■ **Requirement**: Repeat every line of the material below word for word, in the same order.

■ **Records provided**:

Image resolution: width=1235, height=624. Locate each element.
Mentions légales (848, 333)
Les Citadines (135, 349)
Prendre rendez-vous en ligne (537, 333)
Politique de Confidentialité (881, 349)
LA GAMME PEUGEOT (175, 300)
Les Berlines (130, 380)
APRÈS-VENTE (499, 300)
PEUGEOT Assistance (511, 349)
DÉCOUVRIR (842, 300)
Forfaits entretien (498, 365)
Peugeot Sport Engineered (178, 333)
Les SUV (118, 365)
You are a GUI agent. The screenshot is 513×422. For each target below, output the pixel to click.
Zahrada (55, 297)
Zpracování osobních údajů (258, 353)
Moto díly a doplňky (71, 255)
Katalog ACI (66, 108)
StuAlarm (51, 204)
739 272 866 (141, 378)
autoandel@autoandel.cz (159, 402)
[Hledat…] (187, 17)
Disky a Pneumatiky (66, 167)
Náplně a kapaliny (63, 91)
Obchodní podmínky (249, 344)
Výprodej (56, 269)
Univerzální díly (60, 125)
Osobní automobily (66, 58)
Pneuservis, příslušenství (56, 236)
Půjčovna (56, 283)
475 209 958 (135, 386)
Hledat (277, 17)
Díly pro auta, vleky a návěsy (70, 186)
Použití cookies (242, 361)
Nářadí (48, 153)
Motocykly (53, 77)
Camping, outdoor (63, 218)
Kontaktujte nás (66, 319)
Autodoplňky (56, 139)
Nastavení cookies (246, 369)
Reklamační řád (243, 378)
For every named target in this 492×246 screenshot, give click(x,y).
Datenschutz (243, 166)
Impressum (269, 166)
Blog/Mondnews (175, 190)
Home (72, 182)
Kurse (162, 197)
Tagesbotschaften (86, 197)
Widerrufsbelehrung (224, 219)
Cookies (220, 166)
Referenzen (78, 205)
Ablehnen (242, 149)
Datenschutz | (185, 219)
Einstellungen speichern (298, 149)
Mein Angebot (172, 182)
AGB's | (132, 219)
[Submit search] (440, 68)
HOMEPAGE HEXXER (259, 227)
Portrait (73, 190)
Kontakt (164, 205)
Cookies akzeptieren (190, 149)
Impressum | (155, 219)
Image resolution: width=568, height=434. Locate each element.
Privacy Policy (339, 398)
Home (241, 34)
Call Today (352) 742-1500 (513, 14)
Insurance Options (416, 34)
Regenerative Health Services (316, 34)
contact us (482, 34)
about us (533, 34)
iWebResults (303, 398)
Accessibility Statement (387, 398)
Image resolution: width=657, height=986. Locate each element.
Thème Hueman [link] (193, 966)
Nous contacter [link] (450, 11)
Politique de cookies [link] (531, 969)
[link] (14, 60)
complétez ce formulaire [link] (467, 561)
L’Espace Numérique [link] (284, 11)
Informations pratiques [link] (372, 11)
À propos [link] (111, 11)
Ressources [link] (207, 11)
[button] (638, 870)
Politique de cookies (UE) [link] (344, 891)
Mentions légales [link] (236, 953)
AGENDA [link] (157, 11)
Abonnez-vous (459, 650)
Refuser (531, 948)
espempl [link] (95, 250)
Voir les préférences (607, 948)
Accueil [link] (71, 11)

■ **Full answer**:
Image resolution: width=1235, height=624. Locate each element.
Mentions légales (848, 333)
Les Citadines (135, 349)
Prendre rendez-vous en ligne (537, 333)
Politique de Confidentialité (881, 349)
LA GAMME PEUGEOT (175, 300)
Les Berlines (130, 380)
APRÈS-VENTE (499, 300)
PEUGEOT Assistance (511, 349)
DÉCOUVRIR (842, 300)
Forfaits entretien (498, 365)
Peugeot Sport Engineered (178, 333)
Les SUV (118, 365)
You are a GUI agent. The screenshot is 513×422. For each target below, output the pixel to click.
Zahrada (55, 297)
Zpracování osobních údajů (258, 353)
Moto díly a doplňky (71, 255)
Katalog ACI (66, 108)
StuAlarm (51, 204)
739 272 866 (141, 378)
autoandel@autoandel.cz (159, 402)
[Hledat…] (187, 17)
Disky a Pneumatiky (66, 167)
Náplně a kapaliny (63, 91)
Obchodní podmínky (249, 344)
Výprodej (56, 269)
Univerzální díly (60, 125)
Osobní automobily (66, 58)
Pneuservis, příslušenství (56, 236)
Půjčovna (56, 283)
475 209 958 (135, 386)
Hledat (277, 17)
Díly pro auta, vleky a návěsy (70, 186)
Použití cookies (242, 361)
Nářadí (48, 153)
Motocykly (53, 77)
Camping, outdoor (63, 218)
Kontaktujte nás (66, 319)
Autodoplňky (56, 139)
Nastavení cookies (246, 369)
Reklamační řád (243, 378)
For every named target in this 492×246 screenshot, give click(x,y).
Datenschutz (243, 166)
Impressum (269, 166)
Blog/Mondnews (175, 190)
Home (72, 182)
Kurse (162, 197)
Tagesbotschaften (86, 197)
Widerrufsbelehrung (224, 219)
Cookies (220, 166)
Referenzen (78, 205)
Ablehnen (242, 149)
Datenschutz | (185, 219)
Einstellungen speichern (298, 149)
Mein Angebot (172, 182)
AGB's | (132, 219)
[Submit search] (440, 68)
HOMEPAGE HEXXER (259, 227)
Portrait (73, 190)
Kontakt (164, 205)
Cookies akzeptieren (190, 149)
Impressum | (155, 219)
Image resolution: width=568, height=434. Locate each element.
Privacy Policy (339, 398)
Home (241, 34)
Call Today (352) 742-1500 (513, 14)
Insurance Options (416, 34)
Regenerative Health Services (316, 34)
contact us (482, 34)
about us (533, 34)
iWebResults (303, 398)
Accessibility Statement (387, 398)
Image resolution: width=657, height=986. Locate each element.
Thème Hueman [link] (193, 966)
Nous contacter [link] (450, 11)
Politique de cookies [link] (531, 969)
[link] (14, 60)
complétez ce formulaire [link] (467, 561)
L’Espace Numérique [link] (284, 11)
Informations pratiques [link] (372, 11)
À propos [link] (111, 11)
Ressources [link] (207, 11)
[button] (638, 870)
Politique de cookies (UE) [link] (344, 891)
Mentions légales [link] (236, 953)
AGENDA [link] (157, 11)
Abonnez-vous (459, 650)
Refuser (531, 948)
espempl [link] (95, 250)
Voir les préférences (607, 948)
Accueil [link] (71, 11)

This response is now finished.